One of the earliest use cases for Hadoop in the enterprise was as a programmatic transformation engine used to preprocess data bound for a data warehouse. Essentially, this use case leverages the power of the Hadoop ecosystem to manipulate and apply transformations to data before it’s loaded into a data warehouse.

Though the actual transformation engine is new (it’s Hadoop, so transformations and data flows are coded in Pig or MapReduce, among other languages), the approach itself has been in use awhile with the Extract, Transform, Load (ETL) processes.

Think about the evolution of OLTP and ROLAP databases. Many organizations with operational databases also deployed data warehouses. So how do IT departments get data from their operational databases into their data warehouses? (Remember that the operational data is typically not in a form that lends itself to analysis.)

The answer here is ETL, and as data warehouses increased in use and importance, the steps in the process became well understood and best practices were developed. Also, a number of software companies started offering interesting ETL solutions so that IT departments could minimize their own custom code development.

The basic ETL process is fairly straightforward: you Extract data from an operational database, Transform it into the form you need for your analysis and reporting tools, and then you Load this data into your data warehouse.

One common variation to ETL is ELT — Extract, Load, and Transform. In the ELT process, you perform transformations (in contrast to ETL) after loading the data into the target repository. This approach is often used when the transformation stands to greatly benefit from a very fast SQL processing engine on structured data. (Relational databases may not excel at processing unstructured data, but they perform very fast processing of — guess what? — structured data.)

If the data you’re transforming is destined for a data warehouse, and many of those transformations can be done in SQL, you may choose to run the transformations in the data warehouse itself. ELT is especially appealing if the bulk of your skill set lies with SQL-based tooling.

With Hadoop now able to process SQL queries, both ETL and ELT workloads can be hosted on Hadoop. The figure shows ETL services added to the reference architecture.

image0.jpg

If you’ve deployed a Hadoop-based landing zone, you’ve got almost everything you need in place to use Hadoop as a transformation engine. You’re already landing data from your operational systems into Hadoop using Sqoop, which covers the extraction step. At this point you’ll need to implement your transformation logic into MapReduce or Pig applications. After the data is transformed, you can load the data into the data warehouse using Sqoop.

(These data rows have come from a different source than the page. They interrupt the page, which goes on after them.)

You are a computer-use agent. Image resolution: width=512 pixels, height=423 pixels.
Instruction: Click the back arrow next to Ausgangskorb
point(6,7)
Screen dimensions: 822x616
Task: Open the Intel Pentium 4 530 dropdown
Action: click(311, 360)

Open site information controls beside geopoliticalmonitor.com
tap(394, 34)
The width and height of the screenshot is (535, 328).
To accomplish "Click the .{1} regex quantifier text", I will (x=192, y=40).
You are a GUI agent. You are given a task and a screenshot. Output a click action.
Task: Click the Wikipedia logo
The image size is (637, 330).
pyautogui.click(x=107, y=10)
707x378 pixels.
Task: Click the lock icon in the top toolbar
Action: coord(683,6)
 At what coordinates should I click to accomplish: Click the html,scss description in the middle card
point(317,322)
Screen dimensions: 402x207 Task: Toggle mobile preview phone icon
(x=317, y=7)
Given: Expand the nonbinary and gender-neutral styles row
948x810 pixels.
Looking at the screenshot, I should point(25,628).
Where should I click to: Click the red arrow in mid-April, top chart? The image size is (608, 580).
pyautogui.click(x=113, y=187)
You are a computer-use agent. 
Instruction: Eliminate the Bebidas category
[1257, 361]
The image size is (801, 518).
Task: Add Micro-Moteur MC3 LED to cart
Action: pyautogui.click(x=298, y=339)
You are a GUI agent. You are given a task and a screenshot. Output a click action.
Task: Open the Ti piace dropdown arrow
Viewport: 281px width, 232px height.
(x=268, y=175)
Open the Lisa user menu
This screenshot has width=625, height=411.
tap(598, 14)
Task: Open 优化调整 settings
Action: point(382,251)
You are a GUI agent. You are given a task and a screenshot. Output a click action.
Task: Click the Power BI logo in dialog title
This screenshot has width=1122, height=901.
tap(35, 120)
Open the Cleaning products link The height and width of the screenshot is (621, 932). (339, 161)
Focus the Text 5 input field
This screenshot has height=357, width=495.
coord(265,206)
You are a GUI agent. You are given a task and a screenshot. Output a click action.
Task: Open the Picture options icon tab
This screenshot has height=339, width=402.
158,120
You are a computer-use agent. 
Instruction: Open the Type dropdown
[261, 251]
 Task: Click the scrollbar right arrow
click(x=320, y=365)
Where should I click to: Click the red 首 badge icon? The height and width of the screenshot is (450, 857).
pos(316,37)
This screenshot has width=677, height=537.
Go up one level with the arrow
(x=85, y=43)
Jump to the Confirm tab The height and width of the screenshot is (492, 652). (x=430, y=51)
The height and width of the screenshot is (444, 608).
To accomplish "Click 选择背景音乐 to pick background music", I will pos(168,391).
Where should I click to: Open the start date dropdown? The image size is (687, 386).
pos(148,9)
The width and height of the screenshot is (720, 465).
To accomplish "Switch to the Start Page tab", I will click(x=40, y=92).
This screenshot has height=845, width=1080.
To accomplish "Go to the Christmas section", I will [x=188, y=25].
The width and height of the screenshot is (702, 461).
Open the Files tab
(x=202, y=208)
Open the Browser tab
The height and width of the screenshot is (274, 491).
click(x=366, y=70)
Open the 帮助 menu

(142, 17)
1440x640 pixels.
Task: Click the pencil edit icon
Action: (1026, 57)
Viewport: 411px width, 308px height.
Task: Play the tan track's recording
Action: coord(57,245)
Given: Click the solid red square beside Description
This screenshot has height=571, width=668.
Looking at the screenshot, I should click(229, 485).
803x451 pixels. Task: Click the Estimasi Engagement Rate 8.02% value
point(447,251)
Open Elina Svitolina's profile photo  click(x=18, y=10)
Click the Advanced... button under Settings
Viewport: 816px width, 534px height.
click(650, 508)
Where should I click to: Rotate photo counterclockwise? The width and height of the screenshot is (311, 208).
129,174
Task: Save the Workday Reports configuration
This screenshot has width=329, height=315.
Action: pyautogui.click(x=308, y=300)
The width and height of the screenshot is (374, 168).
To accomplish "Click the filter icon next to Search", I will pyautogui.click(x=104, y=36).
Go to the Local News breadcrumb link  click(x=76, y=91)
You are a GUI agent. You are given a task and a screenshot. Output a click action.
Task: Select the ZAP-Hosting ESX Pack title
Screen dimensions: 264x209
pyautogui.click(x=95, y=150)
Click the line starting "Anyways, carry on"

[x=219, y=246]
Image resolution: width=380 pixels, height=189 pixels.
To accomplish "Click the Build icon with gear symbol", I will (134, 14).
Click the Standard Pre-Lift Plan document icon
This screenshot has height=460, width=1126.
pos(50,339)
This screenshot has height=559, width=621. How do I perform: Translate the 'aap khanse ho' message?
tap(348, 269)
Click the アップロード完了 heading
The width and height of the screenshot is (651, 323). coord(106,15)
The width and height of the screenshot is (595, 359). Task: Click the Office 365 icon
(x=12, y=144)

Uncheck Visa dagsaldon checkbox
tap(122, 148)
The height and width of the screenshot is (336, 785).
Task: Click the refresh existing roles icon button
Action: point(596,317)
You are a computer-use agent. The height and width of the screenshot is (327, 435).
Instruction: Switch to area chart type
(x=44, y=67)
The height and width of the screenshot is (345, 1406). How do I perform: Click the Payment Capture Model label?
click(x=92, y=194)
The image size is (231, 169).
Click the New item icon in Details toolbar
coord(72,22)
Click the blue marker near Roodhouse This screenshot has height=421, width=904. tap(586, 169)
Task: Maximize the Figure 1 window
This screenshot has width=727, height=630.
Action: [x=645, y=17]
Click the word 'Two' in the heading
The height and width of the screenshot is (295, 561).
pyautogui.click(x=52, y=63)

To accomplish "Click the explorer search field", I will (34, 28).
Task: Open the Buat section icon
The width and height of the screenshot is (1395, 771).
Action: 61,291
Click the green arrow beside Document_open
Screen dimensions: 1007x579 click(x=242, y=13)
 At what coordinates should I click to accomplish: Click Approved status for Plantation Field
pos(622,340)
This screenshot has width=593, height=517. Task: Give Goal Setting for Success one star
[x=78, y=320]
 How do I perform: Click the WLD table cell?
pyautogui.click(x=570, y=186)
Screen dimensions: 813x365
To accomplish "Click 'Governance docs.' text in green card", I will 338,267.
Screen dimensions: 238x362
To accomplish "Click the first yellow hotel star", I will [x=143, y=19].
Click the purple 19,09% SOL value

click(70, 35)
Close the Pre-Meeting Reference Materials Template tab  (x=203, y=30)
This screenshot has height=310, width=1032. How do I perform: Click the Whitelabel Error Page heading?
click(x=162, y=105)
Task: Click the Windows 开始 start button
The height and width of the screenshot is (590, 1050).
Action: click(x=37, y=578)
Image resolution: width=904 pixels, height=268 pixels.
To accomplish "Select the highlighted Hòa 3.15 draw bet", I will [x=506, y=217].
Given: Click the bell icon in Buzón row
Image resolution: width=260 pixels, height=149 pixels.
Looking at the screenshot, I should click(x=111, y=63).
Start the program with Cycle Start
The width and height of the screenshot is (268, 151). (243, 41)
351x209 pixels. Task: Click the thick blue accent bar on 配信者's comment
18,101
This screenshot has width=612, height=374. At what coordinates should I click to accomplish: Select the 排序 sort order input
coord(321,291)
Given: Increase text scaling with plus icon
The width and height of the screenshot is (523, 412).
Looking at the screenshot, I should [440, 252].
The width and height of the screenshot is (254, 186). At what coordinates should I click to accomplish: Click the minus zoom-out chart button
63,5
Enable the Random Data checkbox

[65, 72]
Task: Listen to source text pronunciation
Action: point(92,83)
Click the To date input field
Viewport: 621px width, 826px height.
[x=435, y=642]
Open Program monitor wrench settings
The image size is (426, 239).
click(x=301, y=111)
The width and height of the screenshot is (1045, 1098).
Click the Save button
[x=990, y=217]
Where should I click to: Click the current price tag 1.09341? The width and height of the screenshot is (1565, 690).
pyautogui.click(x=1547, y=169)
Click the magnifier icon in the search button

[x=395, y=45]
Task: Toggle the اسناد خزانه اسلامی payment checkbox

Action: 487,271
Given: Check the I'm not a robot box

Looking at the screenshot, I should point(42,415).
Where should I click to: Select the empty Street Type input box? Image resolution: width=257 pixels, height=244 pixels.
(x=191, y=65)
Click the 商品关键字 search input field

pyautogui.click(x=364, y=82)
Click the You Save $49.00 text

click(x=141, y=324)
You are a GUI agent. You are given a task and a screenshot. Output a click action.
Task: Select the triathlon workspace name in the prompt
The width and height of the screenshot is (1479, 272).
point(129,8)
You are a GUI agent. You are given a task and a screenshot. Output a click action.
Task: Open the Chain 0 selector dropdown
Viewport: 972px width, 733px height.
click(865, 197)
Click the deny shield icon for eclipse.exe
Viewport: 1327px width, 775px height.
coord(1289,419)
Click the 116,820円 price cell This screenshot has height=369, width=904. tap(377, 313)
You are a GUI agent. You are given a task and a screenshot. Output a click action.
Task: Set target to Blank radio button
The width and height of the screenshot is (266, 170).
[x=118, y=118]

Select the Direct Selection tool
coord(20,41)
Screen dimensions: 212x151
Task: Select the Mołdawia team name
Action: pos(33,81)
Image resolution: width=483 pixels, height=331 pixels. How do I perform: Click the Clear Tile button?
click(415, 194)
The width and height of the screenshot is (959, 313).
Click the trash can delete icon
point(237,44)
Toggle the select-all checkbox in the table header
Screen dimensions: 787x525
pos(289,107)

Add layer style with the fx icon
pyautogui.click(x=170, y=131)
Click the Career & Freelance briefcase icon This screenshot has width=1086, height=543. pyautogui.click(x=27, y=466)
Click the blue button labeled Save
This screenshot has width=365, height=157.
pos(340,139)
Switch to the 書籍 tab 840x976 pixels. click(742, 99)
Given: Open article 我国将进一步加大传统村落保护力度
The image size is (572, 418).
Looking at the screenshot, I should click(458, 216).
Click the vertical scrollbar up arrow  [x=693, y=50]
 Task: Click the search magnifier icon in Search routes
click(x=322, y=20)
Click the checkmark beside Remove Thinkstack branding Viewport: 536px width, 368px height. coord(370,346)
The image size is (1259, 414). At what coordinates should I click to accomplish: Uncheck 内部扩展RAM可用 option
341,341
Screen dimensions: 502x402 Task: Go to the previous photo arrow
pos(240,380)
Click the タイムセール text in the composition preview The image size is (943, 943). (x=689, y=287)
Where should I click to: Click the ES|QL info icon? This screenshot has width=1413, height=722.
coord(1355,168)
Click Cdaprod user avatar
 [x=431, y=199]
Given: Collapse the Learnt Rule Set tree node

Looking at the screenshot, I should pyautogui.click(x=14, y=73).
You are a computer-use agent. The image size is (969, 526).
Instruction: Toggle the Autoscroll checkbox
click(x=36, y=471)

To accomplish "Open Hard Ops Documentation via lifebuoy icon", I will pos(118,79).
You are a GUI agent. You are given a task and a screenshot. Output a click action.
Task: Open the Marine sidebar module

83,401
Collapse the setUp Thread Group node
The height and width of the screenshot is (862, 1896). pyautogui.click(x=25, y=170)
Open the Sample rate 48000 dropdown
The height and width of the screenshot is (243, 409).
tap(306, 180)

Using Hadoop as a data transformation engine raises possibilities as well. If your data warehouse doesn’t modify its data (it’s for reporting only), you can simply keep the data you generate with the transformation process. In this model, data only flows from left-to-right in the figure, where data is extracted from operational databases, transformed in the landing zone, and then loaded into the data warehouse.

With all the transformed data already in the landing zone, there’s no need to copy it back to Hadoop — unless, of course, the data gets modified in the warehouse.